**GIVEN TASK**:
Recast the lines of the material below as a Markdown table with the columns "Row" and "Line," numbering each row and skipping blank lines. Leave the pictures out of the table.

**GIVEN DATA**:

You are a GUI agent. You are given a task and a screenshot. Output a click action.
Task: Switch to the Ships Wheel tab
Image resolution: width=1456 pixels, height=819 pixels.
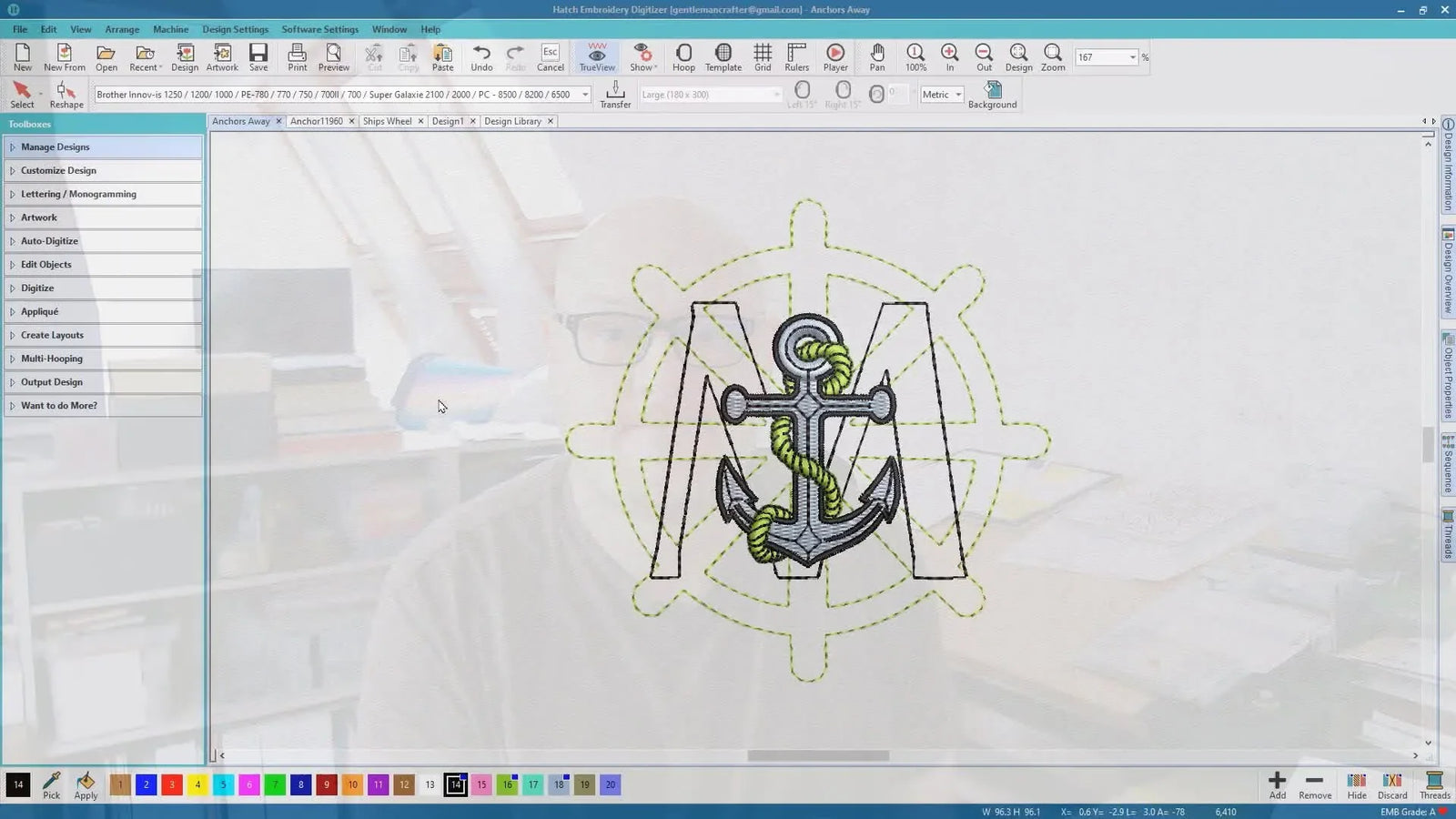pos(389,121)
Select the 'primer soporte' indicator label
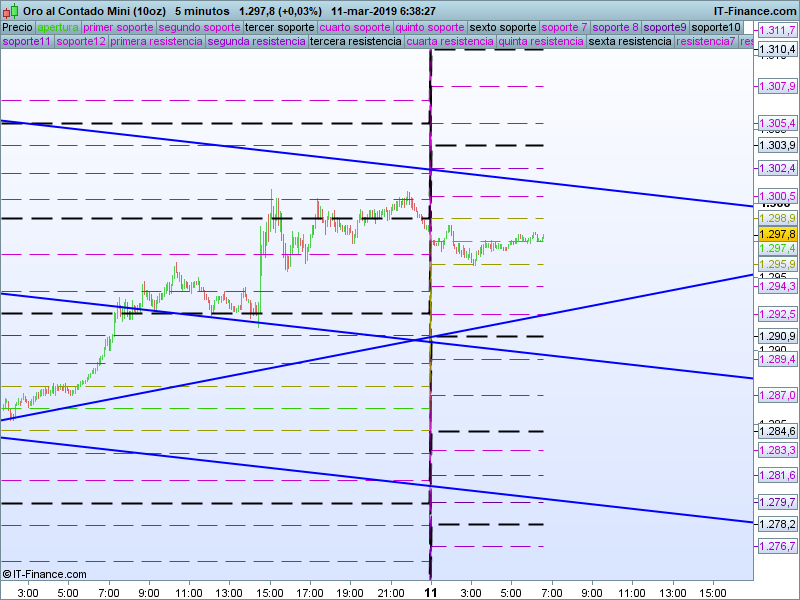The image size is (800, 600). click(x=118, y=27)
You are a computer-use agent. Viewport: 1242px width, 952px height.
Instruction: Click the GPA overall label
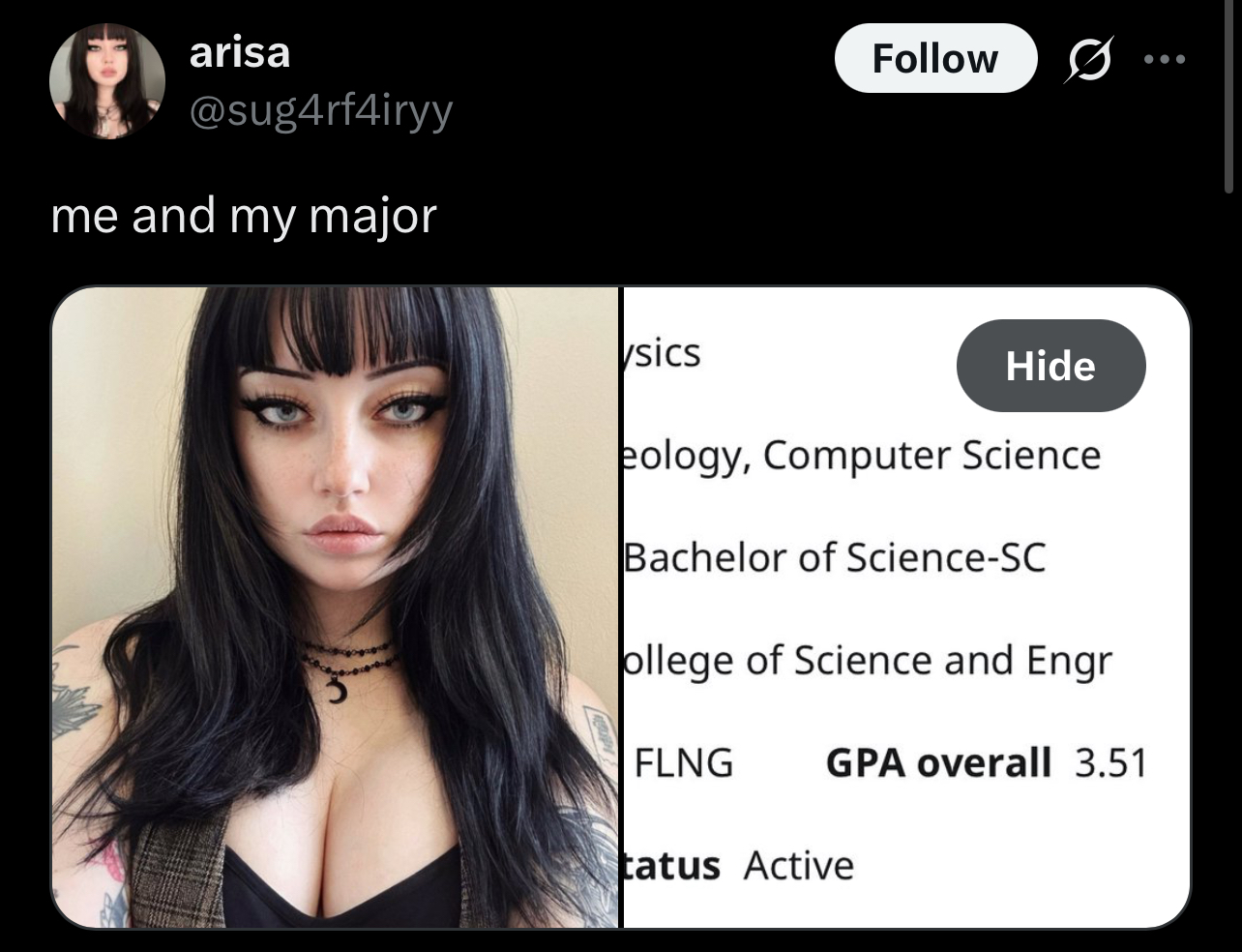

**FINAL ANSWER**:
| Row | Line |
|---|---|
| 1 | You are a GUI agent. You are given a task and a screenshot. Output a click action. |
| 2 | Task: Switch to the Ships Wheel tab |
| 3 | Image resolution: width=1456 pixels, height=819 pixels. |
| 4 | pos(389,121) |
| 5 | Select the 'primer soporte' indicator label |
| 6 | The image size is (800, 600). click(x=118, y=27) |
| 7 | You are a computer-use agent. Viewport: 1242px width, 952px height. |
| 8 | Instruction: Click the GPA overall label |